The Pittsburgh Bureau of Police said it was “investigating threats” against the food kiosk in Oakland, and could release no additional details.

In a show of support for the Conflict Kitchen, the Students for Justice in Palestine held a sit-in in front of Schenley Plaza at 5 p.m. Monday. About 200 people attended, according to a report in the Pittsburgh Post-Gazette.

“Conflict Kitchen was recently forced to close its doors in light of death threats,” the SJP posted on Facebook. “These threats were a direct consequence of the ferocity of Zionist rhetoric surrounding CK’s decision to serve Palestinian cuisine. As pro-Palestinian activists in the Pittsburgh area, we have an obligation to stand against this injustice and support Conflict Kitchen.”

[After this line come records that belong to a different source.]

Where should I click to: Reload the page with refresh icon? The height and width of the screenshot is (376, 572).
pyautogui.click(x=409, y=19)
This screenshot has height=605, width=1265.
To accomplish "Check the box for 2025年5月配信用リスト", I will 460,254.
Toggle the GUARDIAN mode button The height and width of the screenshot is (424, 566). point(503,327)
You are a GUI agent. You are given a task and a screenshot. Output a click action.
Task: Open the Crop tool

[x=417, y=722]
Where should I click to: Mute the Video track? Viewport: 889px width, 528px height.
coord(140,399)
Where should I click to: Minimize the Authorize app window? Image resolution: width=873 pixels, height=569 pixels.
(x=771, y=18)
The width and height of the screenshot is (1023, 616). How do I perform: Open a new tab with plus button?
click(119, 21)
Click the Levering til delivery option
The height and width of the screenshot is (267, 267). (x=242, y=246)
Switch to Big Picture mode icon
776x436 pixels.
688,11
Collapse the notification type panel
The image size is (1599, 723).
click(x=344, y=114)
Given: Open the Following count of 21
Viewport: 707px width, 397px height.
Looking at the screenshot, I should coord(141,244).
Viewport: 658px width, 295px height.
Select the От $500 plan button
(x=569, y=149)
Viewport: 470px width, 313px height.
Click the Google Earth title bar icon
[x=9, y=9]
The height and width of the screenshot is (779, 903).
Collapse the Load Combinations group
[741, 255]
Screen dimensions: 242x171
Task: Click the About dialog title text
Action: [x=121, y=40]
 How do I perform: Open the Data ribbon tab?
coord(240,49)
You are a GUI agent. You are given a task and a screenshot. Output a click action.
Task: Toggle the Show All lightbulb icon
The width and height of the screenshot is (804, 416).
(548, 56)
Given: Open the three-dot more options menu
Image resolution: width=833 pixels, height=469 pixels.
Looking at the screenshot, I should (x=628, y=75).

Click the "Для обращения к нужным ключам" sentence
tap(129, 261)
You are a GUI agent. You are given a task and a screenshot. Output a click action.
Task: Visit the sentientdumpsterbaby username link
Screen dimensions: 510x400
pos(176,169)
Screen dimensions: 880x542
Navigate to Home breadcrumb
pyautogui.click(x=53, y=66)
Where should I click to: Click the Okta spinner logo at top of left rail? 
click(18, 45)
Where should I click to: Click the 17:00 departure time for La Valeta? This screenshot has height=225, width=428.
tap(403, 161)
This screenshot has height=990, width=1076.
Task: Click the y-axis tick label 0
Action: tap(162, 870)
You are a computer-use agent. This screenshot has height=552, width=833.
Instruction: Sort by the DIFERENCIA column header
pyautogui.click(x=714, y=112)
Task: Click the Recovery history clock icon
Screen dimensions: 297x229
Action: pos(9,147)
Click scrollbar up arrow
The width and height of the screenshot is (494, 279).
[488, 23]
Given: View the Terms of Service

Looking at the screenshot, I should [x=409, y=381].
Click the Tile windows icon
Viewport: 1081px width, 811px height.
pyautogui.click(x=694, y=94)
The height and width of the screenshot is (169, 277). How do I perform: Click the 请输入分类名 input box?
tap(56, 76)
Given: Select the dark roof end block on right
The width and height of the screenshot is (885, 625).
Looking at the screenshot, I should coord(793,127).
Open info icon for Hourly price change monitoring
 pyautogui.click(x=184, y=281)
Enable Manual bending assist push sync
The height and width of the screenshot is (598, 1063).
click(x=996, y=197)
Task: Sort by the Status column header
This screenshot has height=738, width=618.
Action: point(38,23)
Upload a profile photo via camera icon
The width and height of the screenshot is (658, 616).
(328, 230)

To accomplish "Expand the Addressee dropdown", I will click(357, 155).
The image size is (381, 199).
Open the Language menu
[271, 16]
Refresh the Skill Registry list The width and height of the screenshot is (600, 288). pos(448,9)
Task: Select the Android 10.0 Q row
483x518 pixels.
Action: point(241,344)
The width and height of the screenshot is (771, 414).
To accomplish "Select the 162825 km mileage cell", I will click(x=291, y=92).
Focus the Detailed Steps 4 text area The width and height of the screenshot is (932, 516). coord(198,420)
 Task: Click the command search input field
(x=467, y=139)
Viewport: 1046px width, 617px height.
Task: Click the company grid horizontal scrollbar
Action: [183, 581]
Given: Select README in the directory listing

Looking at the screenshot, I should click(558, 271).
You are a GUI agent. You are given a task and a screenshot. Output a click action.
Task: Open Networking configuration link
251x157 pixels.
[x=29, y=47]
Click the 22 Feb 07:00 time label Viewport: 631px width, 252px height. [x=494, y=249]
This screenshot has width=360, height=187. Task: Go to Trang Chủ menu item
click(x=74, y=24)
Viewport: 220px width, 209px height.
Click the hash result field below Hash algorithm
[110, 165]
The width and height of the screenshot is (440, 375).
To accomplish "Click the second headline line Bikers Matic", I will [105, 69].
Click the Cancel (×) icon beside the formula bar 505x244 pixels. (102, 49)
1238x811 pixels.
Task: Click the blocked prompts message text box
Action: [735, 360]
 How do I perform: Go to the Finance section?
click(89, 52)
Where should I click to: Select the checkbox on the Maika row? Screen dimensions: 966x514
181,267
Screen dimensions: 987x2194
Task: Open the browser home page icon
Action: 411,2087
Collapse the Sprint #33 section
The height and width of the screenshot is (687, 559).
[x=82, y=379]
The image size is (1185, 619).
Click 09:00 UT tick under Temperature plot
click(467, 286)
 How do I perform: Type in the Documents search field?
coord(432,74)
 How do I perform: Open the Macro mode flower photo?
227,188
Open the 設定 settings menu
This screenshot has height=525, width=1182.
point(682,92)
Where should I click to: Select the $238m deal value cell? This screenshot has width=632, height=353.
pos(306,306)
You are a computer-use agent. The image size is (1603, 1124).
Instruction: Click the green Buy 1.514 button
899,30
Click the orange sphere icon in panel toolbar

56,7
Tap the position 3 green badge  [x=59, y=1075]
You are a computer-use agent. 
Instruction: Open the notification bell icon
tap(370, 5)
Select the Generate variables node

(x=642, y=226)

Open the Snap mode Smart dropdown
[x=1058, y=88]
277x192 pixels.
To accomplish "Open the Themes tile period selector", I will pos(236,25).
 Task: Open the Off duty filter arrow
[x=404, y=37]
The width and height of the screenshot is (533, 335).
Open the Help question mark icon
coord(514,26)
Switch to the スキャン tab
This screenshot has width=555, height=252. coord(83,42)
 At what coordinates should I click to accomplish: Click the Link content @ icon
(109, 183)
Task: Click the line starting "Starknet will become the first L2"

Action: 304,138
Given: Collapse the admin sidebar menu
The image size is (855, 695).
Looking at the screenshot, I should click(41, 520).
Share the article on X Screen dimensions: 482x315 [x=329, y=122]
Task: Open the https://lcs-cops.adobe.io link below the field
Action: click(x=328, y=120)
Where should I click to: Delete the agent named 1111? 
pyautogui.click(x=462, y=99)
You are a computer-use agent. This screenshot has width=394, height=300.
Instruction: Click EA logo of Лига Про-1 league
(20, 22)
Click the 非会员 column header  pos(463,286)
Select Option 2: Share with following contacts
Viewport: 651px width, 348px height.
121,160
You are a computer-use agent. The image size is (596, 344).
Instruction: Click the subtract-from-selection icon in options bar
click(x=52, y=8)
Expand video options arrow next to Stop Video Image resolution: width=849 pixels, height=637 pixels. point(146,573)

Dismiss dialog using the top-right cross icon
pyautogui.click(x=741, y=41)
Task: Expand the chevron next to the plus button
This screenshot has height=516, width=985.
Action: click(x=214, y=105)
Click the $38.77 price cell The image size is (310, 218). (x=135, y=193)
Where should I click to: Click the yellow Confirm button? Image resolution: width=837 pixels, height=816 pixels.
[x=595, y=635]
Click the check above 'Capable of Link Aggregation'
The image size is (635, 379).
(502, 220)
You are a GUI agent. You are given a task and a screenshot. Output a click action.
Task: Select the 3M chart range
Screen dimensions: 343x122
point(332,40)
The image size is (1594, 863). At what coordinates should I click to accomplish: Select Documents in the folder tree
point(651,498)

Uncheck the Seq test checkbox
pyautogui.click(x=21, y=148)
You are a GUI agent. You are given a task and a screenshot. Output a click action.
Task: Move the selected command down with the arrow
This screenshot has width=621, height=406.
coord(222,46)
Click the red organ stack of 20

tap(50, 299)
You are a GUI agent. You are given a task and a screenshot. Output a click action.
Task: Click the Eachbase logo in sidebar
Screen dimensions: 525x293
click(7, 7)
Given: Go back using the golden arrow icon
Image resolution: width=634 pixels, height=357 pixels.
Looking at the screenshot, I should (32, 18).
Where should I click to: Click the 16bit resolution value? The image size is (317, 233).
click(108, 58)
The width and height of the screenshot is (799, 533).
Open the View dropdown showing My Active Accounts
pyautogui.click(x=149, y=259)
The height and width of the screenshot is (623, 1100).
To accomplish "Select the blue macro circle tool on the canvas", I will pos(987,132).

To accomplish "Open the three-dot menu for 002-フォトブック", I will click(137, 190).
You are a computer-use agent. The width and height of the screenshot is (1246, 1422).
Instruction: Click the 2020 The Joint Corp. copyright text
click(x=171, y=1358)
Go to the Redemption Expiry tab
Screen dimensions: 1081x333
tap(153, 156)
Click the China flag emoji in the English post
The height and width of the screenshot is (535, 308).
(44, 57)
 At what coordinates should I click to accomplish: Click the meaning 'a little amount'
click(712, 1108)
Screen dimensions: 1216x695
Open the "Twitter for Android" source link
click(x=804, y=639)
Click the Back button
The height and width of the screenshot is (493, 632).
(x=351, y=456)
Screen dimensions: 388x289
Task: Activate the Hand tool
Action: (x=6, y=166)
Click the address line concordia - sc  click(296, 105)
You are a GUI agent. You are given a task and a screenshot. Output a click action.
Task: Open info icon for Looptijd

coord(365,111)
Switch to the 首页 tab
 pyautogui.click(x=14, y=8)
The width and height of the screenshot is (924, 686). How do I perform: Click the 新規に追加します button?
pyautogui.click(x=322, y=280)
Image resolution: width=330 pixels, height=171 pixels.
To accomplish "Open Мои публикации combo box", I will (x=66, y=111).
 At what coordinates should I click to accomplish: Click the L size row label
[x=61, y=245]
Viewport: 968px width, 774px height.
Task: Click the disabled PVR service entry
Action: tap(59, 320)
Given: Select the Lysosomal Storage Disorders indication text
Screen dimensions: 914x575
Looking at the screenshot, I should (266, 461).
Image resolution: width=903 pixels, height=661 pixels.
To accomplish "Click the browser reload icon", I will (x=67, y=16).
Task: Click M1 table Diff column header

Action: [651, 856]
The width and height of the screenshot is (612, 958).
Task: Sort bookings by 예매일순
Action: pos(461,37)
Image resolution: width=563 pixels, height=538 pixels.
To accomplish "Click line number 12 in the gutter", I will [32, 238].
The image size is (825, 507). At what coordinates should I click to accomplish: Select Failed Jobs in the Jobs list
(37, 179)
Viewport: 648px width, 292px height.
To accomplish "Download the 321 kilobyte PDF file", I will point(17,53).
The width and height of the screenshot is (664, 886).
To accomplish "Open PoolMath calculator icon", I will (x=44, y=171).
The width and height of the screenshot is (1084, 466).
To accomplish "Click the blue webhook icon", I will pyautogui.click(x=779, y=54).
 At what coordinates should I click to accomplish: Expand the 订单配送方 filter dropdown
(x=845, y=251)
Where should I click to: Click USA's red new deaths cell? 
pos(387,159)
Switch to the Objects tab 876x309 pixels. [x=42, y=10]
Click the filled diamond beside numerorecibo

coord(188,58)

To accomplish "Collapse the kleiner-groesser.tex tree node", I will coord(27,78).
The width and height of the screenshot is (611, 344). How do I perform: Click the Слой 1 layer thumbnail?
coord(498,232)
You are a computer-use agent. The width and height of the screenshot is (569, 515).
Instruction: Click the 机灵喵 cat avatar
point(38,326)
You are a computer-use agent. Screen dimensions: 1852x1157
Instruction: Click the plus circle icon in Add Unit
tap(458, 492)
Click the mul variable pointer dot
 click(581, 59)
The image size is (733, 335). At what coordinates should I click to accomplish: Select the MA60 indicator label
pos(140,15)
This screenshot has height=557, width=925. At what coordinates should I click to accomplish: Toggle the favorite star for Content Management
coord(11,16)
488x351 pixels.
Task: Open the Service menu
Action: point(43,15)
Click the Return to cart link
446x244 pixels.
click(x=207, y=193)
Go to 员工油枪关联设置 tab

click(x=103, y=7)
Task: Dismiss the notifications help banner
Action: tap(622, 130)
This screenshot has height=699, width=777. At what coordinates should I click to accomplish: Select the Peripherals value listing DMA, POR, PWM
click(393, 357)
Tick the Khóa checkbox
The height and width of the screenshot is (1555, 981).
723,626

The Jewish Federation of Greater Pittsburgh condemned the threats of violence against the Oakland eatery.

“Attempts to silence Conflict Kitchen are diametrically opposed to the Jewish community’s desire to engage in the broadest dialogue around the Israeli-Palestinian conflict,” the Federation said in a statement. “We encourage both civility and respect, elements lacking in Conflict Kitchen’s current portrayal of Israelis, when addressing different perspectives on the peace process. Robust debate and discussion, not wanton disregarding or opposing narratives or attempts to intimidate or threaten violence, will further the cause of peace.

“While the Pittsburgh police work to find the party responsible for making this threat,” the statement continued, “we encourage Conflict Kitchen to stop the dissemination of literature and the provision of programming that is hurtful and incites against Israelis and Jews.”

The organizers of CoExistence Kitchen also condemned the threats.

“I, and Tartans4israel, find this especially upsetting because we are hoping to expand the conversation that Conflict Kitchen began,” Sternstein said. “CoExistence Kitchen is intended to grow the conversation about Israel and the Middle East, not replace it.”

Jewish Voice for Peace is circulating an online petition by former Pittsburgh resident Naftali Kaminski denouncing “the concerted efforts of the Jewish Federation of Greater Pittsburgh and the B’nai Brith organization to silence the voice of Palestinians” and calling for the Federation and Mayor Bill Peduto to state clearly “their opposition to violence and to support the right to free speech of all, including Palestinians.”

On Tuesday morning, the Conflict Kitchen announced on its website that, after consultation with law enforcement authorities, it would reopen Wednesday, Nov. 12 and continue operating under its regular business hours seven days a week. The investigation of the threat that it received is “ongoing,” the announcement said.